In the Washington City Paper, Dan Savage has his own column entitled “Savage Love” in which he responds to posts from the DC community. In this specific installment of Savage Love, Dan is contacted by a gay, high school boy with concerns regarding sex and sex education. In the article, the boy writes:

“[My boyfriend and I], we had sex education in our schools, but they didn’t cover gay sex” (Savage).

This aspect of neglect in the field of sex education angers me too, so I kept on reading.

I tried to talk to my mom about gay sex, and all she said was ‘please use condoms.’ We tried and we used condoms, but I think we must be doing something wrong because we can’t do it. We are ready to start having real gay sex – and we are frustrated and feel like failures as gay men. Any advice?” (Savage).

From this excerpt of the boy’s letter to Dan, I gather that there is not nearly enough emphasis on homosexual intercourse in schools and at home. While this is still a taboo conversation, it is a necessity to start including some resources for those who are involved in gay relations to be safe during intercourse.

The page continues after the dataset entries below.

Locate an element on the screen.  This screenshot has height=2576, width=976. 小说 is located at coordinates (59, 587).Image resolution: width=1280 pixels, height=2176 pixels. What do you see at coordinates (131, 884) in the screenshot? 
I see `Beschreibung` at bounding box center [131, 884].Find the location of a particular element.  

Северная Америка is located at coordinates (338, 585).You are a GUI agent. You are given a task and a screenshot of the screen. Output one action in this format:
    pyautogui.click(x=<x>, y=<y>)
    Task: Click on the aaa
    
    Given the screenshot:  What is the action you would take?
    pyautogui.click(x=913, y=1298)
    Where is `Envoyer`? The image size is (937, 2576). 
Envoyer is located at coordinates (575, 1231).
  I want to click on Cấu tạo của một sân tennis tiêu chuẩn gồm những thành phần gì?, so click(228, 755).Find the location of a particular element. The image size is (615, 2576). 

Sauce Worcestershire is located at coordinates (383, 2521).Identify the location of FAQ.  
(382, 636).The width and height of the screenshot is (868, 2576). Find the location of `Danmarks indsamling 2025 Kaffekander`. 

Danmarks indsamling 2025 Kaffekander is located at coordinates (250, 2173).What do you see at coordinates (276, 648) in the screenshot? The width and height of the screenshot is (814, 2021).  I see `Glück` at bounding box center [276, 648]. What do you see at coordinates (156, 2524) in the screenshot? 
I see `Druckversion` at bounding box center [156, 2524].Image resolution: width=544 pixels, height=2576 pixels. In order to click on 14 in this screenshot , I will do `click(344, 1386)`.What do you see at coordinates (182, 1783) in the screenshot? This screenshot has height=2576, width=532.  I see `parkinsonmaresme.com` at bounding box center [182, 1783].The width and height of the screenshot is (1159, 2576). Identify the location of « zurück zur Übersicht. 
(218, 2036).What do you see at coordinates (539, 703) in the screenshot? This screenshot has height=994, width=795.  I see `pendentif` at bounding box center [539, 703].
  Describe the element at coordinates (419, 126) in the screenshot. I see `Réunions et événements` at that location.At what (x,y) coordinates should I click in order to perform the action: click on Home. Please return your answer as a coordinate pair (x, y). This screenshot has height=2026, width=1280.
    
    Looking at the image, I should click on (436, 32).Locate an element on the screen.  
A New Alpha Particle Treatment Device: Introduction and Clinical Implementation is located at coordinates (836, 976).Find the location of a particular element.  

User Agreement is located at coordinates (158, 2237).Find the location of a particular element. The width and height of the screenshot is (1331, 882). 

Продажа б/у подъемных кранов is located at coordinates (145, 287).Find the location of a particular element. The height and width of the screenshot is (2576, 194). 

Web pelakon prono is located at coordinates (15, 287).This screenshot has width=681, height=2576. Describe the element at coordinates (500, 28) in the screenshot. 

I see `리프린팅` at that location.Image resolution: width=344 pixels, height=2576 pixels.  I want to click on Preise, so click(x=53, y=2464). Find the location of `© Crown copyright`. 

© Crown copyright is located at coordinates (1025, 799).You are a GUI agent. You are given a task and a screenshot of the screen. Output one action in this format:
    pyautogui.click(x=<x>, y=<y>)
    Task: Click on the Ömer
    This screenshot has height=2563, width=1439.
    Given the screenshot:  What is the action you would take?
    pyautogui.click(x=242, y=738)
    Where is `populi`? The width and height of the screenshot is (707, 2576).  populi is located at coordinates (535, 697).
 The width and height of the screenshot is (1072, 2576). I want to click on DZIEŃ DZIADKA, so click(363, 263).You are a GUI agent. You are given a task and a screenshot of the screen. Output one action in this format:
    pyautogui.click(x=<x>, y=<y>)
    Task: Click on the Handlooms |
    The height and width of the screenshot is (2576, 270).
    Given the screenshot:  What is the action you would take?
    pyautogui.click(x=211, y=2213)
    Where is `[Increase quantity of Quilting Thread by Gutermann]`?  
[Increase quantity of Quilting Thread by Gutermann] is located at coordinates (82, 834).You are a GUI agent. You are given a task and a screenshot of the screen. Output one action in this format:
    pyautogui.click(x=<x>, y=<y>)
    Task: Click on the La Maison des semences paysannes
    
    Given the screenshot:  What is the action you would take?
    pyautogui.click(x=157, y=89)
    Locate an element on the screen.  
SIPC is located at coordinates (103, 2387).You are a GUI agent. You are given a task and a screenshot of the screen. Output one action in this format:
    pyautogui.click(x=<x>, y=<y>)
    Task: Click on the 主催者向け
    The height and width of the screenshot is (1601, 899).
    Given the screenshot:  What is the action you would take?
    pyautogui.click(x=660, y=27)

Especially at home, parents should be a helpful resource for their children, not a rut.

Dan Savage, a gay rights activist and sex educator in his own way, shines light on the subject to help this young boy and provide him the resources he needs. Dan shares that there are many ways as a gay couple that he and his boyfriend can get off together – mutual masturbation, oral sex, frottage, etc (Savage). Overall, Dan’s column must serve as a great tool to educate about sexuality in a simple manner: through the city paper.

In the future, I hope that this boy finds more easily accessible resources to get the answer to his question, as I’m sure there were millions of boys who wrote and didn’t get any response from Dan Savage in this column. The future of sex education will hopefully include gay relations and safe sex for all types of relationships. In addition, the means to obtain such information will hopefully be more widespread and Dan Savage will pave the way for sex educators alike to share their knowledge with those who know less.

 

 

Works Cited:

Savage, Dan. “Are “Desensitizing Anal Wipes” Dangerous?” Washington City Paper. Web. 19 Apr. 2012.